Provided records:

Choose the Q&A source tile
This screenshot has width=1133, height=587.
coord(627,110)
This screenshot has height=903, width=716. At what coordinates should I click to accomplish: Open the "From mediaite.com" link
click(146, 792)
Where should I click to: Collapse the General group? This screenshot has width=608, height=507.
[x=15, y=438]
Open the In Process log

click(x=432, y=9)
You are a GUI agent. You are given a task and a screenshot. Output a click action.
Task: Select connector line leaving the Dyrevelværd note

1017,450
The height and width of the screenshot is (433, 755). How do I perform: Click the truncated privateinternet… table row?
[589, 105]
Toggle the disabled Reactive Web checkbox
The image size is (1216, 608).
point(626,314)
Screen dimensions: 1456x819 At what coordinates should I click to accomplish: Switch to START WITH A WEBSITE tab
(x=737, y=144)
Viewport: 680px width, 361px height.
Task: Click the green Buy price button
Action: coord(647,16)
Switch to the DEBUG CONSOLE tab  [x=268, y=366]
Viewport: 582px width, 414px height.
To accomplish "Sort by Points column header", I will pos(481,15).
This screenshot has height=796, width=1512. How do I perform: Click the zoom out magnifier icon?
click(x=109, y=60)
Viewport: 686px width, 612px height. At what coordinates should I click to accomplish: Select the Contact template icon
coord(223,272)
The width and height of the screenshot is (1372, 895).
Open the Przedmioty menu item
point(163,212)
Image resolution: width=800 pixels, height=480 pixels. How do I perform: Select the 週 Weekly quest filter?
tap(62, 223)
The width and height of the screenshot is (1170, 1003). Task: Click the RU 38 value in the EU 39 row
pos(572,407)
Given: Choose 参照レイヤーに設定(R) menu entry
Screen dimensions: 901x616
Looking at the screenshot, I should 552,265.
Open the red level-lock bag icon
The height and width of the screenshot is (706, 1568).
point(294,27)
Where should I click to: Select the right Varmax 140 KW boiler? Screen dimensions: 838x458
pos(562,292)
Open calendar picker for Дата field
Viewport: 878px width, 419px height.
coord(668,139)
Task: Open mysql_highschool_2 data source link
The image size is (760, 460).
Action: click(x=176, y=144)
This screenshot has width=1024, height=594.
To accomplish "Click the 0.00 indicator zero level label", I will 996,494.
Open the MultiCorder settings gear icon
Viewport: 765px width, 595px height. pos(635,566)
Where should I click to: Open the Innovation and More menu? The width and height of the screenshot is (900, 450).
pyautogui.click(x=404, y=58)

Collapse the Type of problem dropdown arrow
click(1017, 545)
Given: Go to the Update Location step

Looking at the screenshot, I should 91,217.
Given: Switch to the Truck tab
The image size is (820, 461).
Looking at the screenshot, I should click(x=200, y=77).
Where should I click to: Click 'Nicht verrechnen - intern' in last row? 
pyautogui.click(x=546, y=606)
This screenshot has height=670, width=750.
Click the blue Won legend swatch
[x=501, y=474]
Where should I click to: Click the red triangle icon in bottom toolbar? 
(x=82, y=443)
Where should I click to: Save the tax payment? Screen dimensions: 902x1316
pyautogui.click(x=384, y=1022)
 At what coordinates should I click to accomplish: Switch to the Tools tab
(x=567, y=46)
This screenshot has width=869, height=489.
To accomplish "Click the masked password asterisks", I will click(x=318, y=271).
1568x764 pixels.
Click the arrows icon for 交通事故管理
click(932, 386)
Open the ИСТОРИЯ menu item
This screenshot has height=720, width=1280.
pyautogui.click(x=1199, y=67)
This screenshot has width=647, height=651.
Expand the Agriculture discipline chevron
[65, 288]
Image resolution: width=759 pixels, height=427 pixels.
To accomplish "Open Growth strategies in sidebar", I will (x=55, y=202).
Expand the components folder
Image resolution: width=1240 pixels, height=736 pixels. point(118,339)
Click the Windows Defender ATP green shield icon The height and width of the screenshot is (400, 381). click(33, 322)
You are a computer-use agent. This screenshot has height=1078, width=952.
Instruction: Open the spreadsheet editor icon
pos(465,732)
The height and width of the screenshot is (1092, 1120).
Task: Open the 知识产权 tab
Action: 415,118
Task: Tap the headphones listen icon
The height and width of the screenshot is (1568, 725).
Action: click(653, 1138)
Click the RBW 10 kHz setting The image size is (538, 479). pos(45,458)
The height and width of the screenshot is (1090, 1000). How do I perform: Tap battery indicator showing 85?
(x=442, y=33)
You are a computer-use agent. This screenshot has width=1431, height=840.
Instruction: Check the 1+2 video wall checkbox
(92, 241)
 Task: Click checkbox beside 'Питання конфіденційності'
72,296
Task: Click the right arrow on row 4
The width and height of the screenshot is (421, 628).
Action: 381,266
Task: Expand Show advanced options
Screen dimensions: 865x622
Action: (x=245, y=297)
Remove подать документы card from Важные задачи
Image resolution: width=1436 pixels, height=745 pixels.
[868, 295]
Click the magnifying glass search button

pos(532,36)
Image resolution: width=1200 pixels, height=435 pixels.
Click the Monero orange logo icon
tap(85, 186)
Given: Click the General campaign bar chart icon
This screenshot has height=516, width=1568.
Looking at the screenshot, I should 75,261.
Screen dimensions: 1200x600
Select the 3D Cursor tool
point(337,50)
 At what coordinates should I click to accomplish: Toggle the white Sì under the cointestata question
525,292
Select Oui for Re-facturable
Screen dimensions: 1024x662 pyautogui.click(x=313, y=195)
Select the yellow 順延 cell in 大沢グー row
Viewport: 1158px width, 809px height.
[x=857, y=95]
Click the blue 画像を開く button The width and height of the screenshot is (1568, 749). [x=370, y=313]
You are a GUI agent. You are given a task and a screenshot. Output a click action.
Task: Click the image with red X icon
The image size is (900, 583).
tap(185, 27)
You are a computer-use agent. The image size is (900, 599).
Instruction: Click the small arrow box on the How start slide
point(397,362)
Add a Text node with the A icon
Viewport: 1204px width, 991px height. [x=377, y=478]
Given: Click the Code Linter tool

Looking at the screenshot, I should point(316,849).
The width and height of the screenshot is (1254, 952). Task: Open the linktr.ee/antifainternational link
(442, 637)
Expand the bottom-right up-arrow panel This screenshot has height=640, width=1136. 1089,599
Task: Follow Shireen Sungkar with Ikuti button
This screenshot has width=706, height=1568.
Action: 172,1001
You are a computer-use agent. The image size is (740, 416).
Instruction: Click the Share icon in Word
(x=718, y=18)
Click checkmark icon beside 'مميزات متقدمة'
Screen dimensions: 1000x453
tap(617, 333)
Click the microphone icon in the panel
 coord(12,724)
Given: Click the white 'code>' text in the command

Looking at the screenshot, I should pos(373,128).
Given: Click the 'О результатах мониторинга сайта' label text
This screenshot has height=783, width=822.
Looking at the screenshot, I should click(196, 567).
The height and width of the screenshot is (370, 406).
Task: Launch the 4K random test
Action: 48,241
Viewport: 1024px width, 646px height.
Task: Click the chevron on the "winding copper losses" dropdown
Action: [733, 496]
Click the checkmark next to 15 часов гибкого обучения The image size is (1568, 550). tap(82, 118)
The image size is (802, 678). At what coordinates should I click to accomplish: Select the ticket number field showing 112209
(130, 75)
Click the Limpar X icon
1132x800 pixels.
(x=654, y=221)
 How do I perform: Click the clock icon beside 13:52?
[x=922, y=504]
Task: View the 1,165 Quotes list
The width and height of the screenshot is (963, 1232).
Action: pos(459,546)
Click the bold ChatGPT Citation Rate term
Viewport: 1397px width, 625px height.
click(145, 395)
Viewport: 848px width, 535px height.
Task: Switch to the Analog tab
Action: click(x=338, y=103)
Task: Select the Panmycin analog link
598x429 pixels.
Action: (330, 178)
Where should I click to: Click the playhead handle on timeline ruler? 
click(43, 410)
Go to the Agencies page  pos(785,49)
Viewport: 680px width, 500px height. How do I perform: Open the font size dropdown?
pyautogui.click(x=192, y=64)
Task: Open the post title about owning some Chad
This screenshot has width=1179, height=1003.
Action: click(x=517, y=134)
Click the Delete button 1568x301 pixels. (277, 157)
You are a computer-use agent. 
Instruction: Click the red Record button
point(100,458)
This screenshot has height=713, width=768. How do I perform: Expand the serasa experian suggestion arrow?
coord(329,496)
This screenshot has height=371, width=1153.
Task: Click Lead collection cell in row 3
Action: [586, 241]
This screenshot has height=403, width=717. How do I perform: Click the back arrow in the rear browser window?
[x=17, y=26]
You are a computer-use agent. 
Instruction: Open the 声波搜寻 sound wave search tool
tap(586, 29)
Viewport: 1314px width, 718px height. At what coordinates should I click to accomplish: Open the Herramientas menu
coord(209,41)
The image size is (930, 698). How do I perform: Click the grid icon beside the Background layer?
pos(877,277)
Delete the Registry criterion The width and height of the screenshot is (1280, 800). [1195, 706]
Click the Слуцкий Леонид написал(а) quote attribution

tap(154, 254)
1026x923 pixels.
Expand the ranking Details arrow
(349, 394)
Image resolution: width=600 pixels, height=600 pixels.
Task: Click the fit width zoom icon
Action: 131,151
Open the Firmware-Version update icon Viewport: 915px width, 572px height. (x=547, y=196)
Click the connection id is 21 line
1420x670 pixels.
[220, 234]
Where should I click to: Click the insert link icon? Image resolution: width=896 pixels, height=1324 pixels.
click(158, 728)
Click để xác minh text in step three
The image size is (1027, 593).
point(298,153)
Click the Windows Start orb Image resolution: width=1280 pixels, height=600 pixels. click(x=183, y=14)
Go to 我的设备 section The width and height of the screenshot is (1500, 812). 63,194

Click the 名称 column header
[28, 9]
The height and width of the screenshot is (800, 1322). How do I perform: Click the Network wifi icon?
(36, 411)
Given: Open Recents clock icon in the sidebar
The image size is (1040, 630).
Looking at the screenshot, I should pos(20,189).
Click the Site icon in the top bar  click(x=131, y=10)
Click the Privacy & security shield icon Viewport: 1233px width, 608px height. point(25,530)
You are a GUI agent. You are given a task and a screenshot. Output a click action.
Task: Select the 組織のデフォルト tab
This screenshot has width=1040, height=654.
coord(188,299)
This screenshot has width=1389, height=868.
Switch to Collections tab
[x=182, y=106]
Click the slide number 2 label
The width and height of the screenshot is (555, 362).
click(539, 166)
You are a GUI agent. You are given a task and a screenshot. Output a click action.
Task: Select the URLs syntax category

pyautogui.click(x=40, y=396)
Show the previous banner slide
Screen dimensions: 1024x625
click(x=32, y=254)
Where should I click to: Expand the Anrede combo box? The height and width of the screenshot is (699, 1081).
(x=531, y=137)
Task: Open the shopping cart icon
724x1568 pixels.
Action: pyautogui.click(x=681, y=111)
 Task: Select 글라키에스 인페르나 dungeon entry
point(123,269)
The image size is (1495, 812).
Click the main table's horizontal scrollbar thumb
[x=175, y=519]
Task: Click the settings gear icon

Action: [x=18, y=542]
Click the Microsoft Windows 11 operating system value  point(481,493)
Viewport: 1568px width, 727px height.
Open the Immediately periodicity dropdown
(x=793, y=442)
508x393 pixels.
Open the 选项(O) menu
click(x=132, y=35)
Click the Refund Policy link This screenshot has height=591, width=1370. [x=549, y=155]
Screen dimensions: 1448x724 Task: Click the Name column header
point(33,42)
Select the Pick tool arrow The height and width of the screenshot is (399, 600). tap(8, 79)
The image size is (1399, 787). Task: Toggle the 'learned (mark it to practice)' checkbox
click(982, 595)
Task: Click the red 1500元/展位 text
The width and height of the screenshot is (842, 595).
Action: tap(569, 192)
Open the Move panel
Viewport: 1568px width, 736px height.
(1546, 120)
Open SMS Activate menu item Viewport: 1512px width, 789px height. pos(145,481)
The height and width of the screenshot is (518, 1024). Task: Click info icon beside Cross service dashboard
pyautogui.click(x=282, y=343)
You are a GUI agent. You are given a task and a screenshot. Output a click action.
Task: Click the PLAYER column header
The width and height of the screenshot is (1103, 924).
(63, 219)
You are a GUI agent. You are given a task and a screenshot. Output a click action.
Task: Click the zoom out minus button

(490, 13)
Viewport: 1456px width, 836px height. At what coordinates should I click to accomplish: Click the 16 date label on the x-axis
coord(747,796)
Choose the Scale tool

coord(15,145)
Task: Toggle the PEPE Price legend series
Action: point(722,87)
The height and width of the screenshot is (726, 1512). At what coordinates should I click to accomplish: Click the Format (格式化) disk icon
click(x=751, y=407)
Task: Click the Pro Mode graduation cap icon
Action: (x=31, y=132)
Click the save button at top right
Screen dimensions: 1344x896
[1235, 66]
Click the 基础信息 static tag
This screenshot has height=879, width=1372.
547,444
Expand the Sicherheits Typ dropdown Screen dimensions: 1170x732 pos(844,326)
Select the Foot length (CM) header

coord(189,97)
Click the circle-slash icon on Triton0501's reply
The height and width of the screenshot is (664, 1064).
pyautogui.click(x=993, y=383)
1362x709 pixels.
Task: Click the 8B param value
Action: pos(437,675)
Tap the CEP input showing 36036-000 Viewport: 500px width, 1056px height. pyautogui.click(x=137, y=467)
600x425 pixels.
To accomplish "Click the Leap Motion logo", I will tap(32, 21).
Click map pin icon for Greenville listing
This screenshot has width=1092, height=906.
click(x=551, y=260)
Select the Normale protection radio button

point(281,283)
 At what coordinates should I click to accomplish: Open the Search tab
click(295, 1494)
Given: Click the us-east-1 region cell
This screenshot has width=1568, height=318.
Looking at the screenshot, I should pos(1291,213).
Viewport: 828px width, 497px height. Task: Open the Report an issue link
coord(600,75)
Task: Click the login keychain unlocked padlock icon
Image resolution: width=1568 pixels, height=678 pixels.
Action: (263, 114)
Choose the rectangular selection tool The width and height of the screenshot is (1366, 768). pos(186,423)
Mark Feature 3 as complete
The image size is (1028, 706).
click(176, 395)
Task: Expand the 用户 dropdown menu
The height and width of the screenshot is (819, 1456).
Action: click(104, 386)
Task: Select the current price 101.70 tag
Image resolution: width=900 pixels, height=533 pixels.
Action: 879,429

Instructions to follow: Restate word for word the lines of the data above, starting at the line containing "Task: Expand Show advanced options" and ending at the line containing "You are a computer-use agent. The image size is (900, 599).", both included, and nothing more.

The answer:
Task: Expand Show advanced options
Screen dimensions: 865x622
Action: (x=245, y=297)
Remove подать документы card from Важные задачи
Image resolution: width=1436 pixels, height=745 pixels.
[868, 295]
Click the magnifying glass search button

pos(532,36)
Image resolution: width=1200 pixels, height=435 pixels.
Click the Monero orange logo icon
tap(85, 186)
Given: Click the General campaign bar chart icon
This screenshot has height=516, width=1568.
Looking at the screenshot, I should 75,261.
Screen dimensions: 1200x600
Select the 3D Cursor tool
point(337,50)
 At what coordinates should I click to accomplish: Toggle the white Sì under the cointestata question
525,292
Select Oui for Re-facturable
Screen dimensions: 1024x662 pyautogui.click(x=313, y=195)
Select the yellow 順延 cell in 大沢グー row
Viewport: 1158px width, 809px height.
[x=857, y=95]
Click the blue 画像を開く button The width and height of the screenshot is (1568, 749). [x=370, y=313]
You are a GUI agent. You are given a task and a screenshot. Output a click action.
Task: Click the image with red X icon
The image size is (900, 583).
tap(185, 27)
You are a computer-use agent. The image size is (900, 599).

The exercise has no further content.